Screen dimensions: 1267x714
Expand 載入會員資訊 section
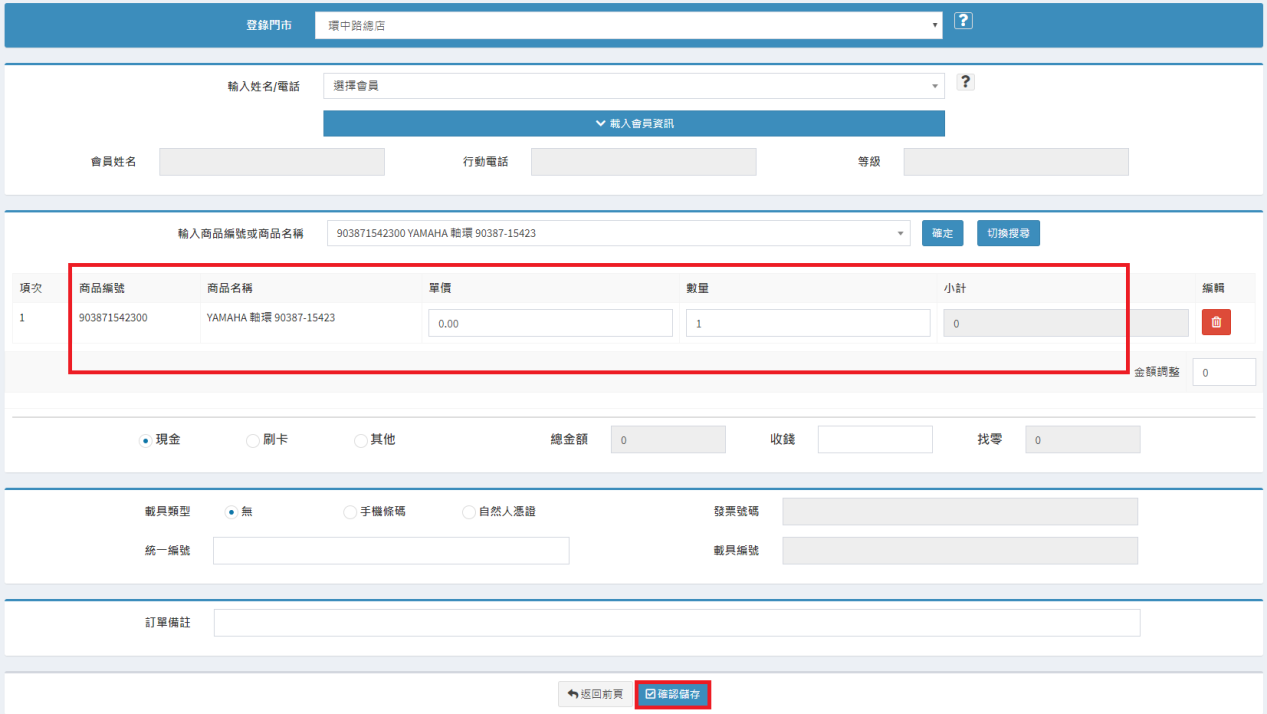(x=633, y=123)
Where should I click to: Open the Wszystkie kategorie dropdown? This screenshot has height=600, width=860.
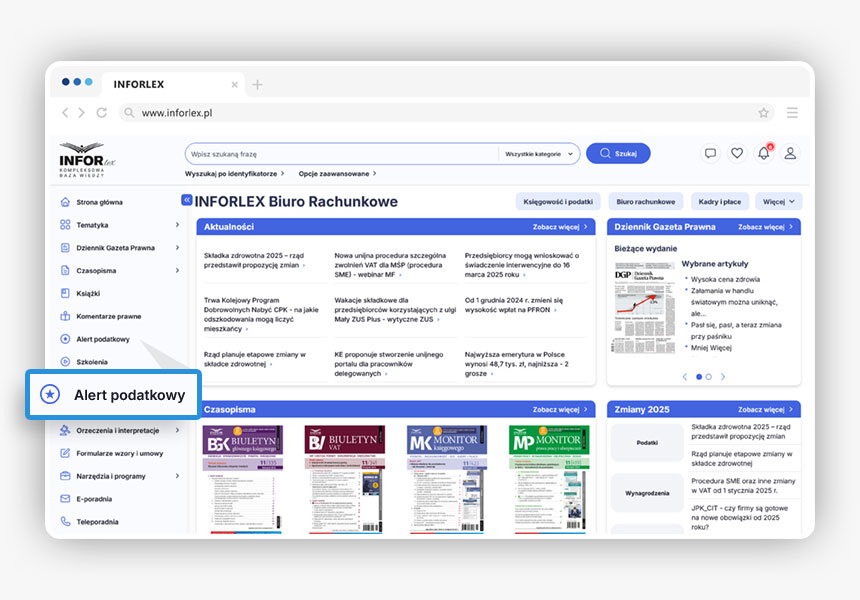[539, 154]
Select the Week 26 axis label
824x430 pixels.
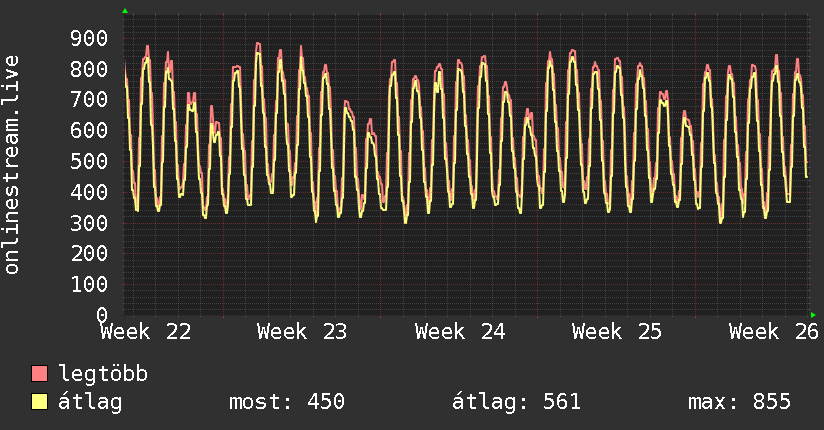coord(774,332)
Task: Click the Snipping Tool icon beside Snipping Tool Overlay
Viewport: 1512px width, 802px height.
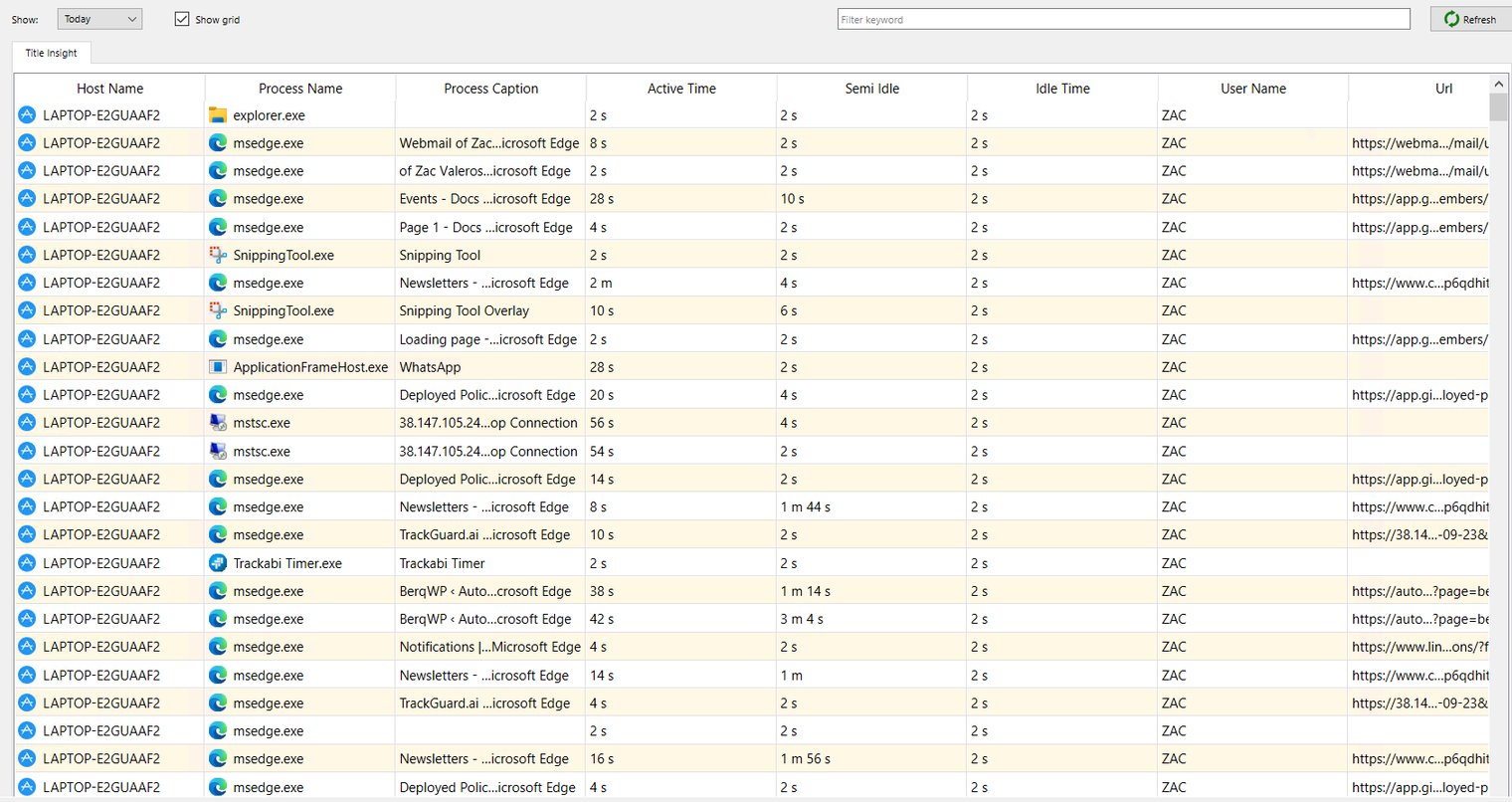Action: [x=217, y=310]
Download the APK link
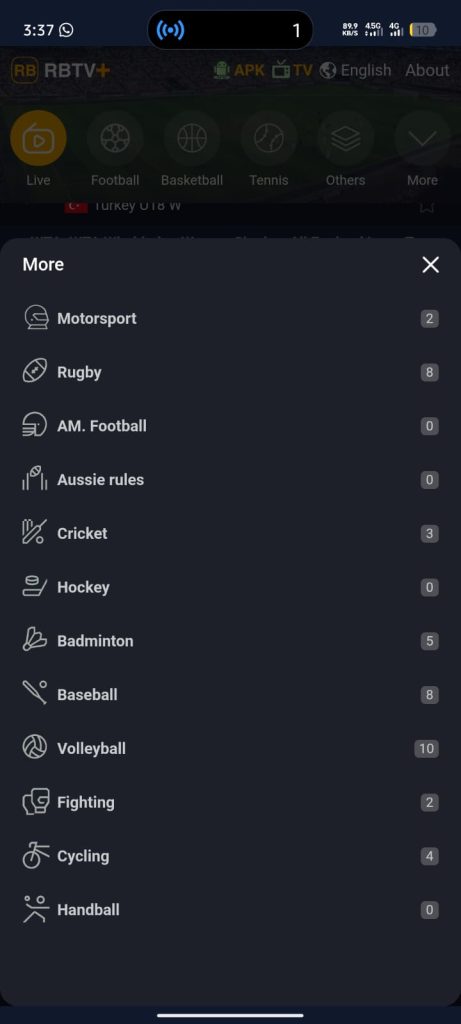The image size is (461, 1024). (239, 71)
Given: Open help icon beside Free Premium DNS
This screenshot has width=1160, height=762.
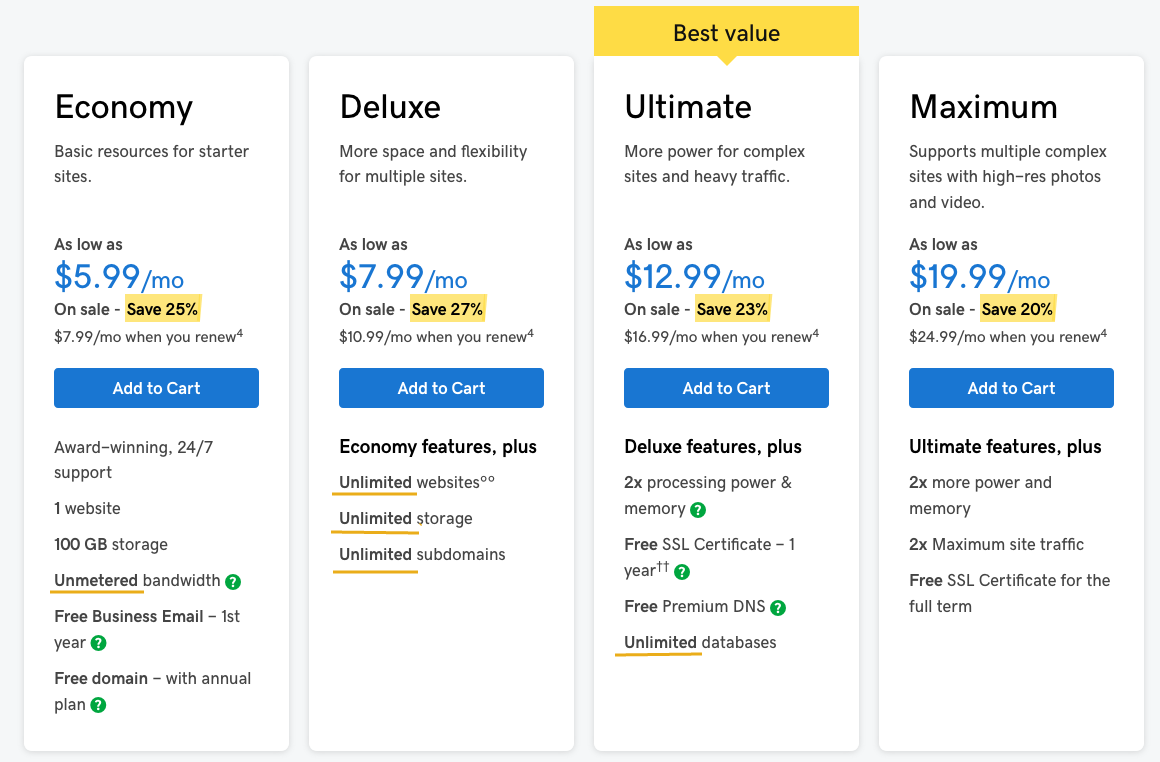Looking at the screenshot, I should (x=778, y=607).
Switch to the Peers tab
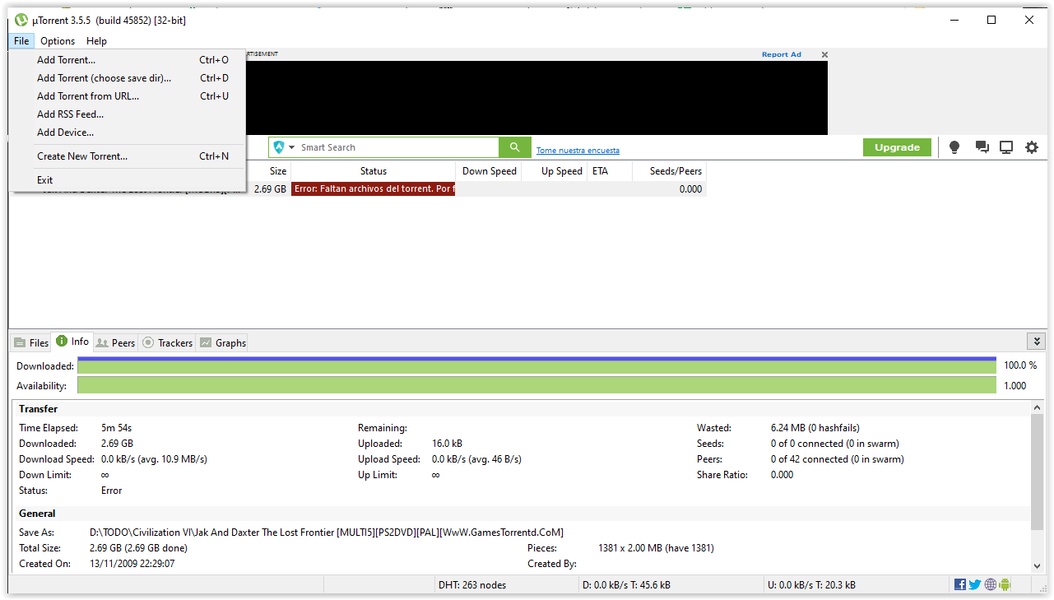The width and height of the screenshot is (1054, 600). pyautogui.click(x=116, y=343)
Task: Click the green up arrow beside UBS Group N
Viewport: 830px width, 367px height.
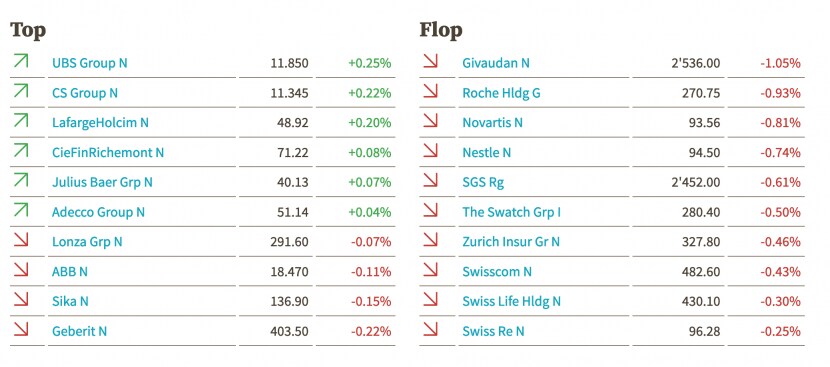Action: point(21,61)
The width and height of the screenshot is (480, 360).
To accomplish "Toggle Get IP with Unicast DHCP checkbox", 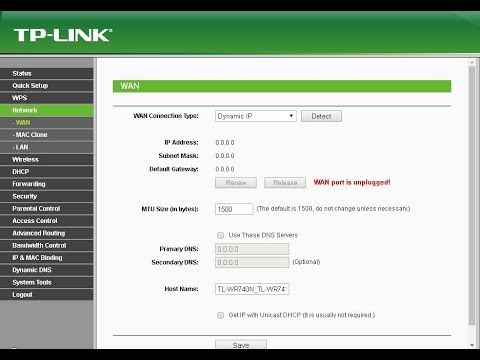I will click(x=220, y=315).
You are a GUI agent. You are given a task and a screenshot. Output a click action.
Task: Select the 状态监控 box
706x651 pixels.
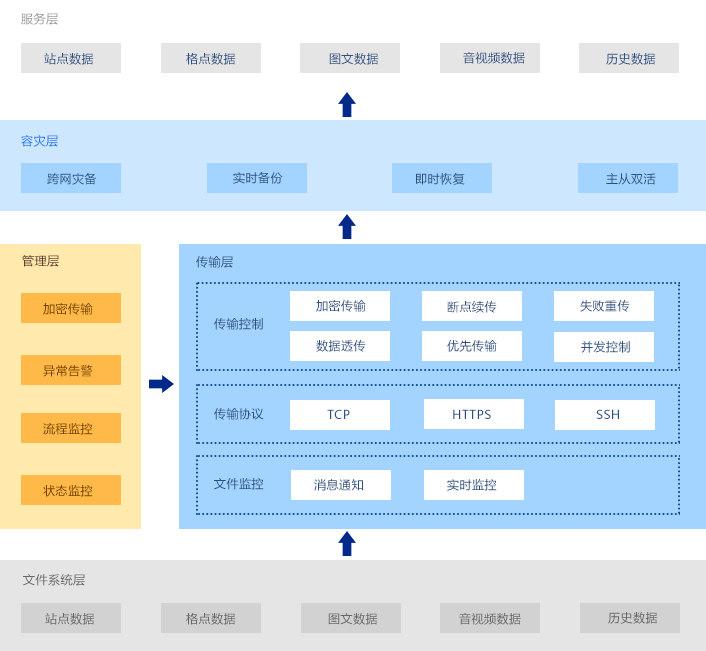point(71,490)
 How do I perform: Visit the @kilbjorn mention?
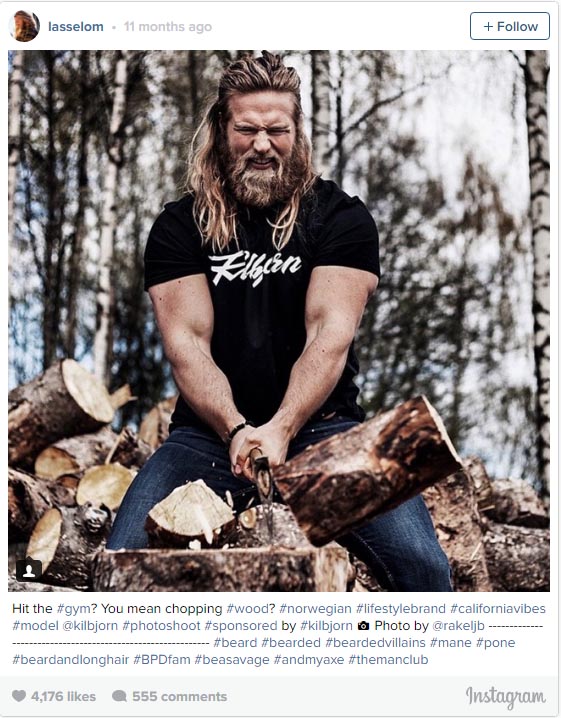click(90, 626)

● **PROBLEM STATEMENT**
Starting from the line containing "You are a GUI", repeat each line exactly through the end of the entries, including the last, while leaving pictures out.

● **REPLY TO THE EXERCISE**
You are a GUI agent. You are given a task and a screenshot. Output a click action.
Task: Select the 状态监控 box
706x651 pixels.
point(71,490)
 How do I perform: Visit the @kilbjorn mention?
click(90, 626)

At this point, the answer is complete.